● **TASK TO COMPLETE**:
Can you copy out all of the data below, line for line, without changing anything?

━━━━━━━━━━

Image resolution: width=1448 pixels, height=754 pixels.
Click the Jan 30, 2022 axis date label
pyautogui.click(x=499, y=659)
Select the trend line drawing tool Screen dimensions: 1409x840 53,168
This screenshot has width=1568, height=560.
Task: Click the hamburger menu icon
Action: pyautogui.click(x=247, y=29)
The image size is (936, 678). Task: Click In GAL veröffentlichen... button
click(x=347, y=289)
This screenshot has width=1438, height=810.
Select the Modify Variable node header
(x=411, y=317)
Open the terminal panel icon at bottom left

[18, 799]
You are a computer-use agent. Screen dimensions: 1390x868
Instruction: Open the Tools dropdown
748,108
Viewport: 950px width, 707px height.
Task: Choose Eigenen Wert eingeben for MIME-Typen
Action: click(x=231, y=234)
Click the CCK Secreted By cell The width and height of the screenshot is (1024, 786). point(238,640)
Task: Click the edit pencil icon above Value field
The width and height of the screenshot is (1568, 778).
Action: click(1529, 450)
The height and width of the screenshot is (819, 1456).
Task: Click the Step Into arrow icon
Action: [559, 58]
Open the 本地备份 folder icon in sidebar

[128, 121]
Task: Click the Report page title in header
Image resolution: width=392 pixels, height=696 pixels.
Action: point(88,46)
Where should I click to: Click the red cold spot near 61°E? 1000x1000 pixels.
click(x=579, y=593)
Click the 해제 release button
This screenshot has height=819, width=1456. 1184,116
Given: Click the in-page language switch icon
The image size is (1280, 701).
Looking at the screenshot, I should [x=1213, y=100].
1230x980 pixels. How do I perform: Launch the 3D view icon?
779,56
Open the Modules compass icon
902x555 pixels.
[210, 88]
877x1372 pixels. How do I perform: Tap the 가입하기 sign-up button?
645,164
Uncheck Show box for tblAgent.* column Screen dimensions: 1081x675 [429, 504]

━━━━━━━━━━

● **FINISHED TASK**:
Image resolution: width=1448 pixels, height=754 pixels.
Click the Jan 30, 2022 axis date label
pyautogui.click(x=499, y=659)
Select the trend line drawing tool Screen dimensions: 1409x840 53,168
This screenshot has width=1568, height=560.
Task: Click the hamburger menu icon
Action: pyautogui.click(x=247, y=29)
The image size is (936, 678). Task: Click In GAL veröffentlichen... button
click(x=347, y=289)
This screenshot has width=1438, height=810.
Select the Modify Variable node header
(x=411, y=317)
Open the terminal panel icon at bottom left

[18, 799]
You are a computer-use agent. Screen dimensions: 1390x868
Instruction: Open the Tools dropdown
748,108
Viewport: 950px width, 707px height.
Task: Choose Eigenen Wert eingeben for MIME-Typen
Action: click(x=231, y=234)
Click the CCK Secreted By cell The width and height of the screenshot is (1024, 786). point(238,640)
Task: Click the edit pencil icon above Value field
The width and height of the screenshot is (1568, 778).
Action: click(1529, 450)
The height and width of the screenshot is (819, 1456).
Task: Click the Step Into arrow icon
Action: [559, 58]
Open the 本地备份 folder icon in sidebar

[128, 121]
Task: Click the Report page title in header
Image resolution: width=392 pixels, height=696 pixels.
Action: point(88,46)
Where should I click to: Click the red cold spot near 61°E? 1000x1000 pixels.
click(x=579, y=593)
Click the 해제 release button
This screenshot has height=819, width=1456. 1184,116
Given: Click the in-page language switch icon
The image size is (1280, 701).
Looking at the screenshot, I should [x=1213, y=100].
1230x980 pixels. How do I perform: Launch the 3D view icon?
779,56
Open the Modules compass icon
902x555 pixels.
[210, 88]
877x1372 pixels. How do I perform: Tap the 가입하기 sign-up button?
645,164
Uncheck Show box for tblAgent.* column Screen dimensions: 1081x675 [429, 504]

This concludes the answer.